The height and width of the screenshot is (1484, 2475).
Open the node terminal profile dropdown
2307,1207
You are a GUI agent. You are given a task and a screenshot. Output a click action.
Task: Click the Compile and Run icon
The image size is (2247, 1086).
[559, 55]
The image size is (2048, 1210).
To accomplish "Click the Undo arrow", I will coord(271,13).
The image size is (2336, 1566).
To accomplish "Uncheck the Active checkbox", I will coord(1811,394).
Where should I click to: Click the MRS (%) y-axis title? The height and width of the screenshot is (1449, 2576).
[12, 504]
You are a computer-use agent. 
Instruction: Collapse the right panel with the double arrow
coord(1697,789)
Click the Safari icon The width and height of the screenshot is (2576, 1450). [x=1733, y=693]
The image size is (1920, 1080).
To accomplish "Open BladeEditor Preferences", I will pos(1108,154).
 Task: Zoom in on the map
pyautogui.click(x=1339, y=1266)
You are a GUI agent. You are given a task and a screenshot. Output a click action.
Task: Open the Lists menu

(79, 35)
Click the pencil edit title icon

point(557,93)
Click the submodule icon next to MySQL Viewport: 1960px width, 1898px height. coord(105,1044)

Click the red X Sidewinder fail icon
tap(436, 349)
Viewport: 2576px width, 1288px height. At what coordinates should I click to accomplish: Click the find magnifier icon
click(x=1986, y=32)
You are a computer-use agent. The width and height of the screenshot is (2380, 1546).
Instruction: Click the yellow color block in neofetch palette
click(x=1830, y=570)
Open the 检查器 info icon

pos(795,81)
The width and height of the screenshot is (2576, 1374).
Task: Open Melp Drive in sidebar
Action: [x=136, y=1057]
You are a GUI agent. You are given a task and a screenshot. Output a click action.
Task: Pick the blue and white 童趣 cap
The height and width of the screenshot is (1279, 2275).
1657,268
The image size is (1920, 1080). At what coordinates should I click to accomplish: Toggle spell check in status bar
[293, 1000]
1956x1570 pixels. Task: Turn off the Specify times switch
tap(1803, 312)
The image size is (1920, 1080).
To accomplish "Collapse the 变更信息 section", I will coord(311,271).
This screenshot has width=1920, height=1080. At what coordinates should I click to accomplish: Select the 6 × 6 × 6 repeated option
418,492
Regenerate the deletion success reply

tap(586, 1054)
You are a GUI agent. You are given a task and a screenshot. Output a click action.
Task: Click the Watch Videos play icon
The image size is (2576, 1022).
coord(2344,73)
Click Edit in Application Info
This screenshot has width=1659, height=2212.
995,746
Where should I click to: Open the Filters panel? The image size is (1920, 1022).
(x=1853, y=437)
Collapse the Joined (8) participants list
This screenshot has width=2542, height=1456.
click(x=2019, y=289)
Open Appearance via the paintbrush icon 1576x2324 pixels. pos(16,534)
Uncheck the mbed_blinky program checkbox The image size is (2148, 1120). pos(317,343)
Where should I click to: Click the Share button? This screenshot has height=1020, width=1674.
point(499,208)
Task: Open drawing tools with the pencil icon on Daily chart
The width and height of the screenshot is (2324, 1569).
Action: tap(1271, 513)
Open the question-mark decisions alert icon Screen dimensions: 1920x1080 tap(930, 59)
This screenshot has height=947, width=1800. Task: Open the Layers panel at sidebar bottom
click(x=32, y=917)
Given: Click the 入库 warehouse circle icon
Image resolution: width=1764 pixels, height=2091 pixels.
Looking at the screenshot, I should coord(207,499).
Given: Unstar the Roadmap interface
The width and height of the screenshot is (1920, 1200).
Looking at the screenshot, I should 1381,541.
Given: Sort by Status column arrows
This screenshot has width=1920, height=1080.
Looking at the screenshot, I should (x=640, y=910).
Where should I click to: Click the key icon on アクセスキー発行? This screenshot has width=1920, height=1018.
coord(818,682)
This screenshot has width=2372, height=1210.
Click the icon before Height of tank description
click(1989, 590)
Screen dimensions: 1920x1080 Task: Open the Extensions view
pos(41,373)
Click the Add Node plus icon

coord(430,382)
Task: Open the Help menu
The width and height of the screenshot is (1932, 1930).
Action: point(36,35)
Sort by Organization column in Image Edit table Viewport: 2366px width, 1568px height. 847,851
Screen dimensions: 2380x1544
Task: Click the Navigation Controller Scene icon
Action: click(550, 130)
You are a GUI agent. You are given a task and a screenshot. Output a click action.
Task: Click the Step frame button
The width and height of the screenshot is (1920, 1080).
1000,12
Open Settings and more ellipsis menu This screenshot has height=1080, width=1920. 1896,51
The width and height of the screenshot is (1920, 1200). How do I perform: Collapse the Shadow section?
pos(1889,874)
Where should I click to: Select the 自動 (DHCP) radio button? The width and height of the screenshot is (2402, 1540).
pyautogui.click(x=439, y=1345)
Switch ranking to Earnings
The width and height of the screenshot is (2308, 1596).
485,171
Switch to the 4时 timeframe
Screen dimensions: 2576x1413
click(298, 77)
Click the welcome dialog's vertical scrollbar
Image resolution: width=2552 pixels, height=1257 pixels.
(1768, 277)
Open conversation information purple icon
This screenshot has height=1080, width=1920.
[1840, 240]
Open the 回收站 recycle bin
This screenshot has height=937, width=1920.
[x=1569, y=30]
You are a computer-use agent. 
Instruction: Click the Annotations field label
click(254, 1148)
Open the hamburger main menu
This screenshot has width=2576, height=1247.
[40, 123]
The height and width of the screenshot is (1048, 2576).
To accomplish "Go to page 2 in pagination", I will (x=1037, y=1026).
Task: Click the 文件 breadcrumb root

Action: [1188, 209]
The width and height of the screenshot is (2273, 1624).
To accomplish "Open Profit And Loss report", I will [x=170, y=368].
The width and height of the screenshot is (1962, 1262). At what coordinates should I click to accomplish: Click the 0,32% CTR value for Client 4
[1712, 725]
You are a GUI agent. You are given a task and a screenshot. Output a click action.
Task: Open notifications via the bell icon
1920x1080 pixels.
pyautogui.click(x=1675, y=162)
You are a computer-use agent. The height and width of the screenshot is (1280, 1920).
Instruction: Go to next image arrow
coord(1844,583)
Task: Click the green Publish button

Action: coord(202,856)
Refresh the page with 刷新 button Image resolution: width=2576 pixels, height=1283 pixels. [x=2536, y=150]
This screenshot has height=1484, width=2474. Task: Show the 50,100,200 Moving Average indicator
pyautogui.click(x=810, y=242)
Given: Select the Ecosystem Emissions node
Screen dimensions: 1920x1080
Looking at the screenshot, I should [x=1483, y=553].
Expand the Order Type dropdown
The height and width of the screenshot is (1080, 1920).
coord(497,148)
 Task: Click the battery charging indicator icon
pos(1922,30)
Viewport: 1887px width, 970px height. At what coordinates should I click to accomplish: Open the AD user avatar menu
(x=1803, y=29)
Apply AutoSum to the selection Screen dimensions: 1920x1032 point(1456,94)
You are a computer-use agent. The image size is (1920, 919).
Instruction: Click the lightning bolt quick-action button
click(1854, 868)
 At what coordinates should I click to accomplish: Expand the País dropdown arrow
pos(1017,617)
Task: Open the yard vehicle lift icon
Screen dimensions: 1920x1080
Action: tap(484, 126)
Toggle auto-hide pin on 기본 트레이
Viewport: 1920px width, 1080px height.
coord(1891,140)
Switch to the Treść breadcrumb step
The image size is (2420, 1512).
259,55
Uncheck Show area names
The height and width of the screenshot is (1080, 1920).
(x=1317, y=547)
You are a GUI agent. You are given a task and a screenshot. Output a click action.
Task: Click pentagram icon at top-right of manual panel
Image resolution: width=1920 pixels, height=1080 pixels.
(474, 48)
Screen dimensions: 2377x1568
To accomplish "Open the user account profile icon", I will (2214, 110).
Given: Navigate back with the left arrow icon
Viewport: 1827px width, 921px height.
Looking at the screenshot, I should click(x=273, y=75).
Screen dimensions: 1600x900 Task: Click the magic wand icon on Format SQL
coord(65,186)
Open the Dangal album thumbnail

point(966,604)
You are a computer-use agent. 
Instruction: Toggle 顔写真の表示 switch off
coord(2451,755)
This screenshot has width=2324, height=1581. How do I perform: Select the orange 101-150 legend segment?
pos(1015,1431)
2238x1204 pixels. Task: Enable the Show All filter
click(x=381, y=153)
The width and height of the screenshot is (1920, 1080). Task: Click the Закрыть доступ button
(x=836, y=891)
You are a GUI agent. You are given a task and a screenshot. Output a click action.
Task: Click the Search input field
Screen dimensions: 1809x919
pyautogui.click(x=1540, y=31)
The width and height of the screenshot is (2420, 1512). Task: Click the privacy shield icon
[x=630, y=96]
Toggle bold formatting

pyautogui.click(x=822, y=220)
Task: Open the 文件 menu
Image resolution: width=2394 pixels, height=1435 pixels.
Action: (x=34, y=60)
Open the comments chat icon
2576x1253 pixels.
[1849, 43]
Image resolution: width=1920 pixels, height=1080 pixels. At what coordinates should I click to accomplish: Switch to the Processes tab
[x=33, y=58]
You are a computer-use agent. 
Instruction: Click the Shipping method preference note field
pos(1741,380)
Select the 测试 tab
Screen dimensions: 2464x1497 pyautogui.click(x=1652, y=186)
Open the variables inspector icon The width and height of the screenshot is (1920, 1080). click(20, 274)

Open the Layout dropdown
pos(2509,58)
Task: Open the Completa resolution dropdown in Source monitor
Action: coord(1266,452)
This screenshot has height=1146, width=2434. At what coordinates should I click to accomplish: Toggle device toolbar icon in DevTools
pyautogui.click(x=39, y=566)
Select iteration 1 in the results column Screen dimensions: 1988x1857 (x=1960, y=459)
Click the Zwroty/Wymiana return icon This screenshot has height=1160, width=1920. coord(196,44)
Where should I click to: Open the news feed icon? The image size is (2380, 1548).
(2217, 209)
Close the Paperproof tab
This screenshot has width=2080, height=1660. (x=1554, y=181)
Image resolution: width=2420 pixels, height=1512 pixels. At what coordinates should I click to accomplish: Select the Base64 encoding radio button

▬▬▬▬▬▬

* _What you should do_
Return exactly the opening lines of the listing above, ending with the line that has "The image size is (2048, 1210).".

* _Output below_
The height and width of the screenshot is (1484, 2475).
Open the node terminal profile dropdown
2307,1207
You are a GUI agent. You are given a task and a screenshot. Output a click action.
Task: Click the Compile and Run icon
The image size is (2247, 1086).
[559, 55]
The image size is (2048, 1210).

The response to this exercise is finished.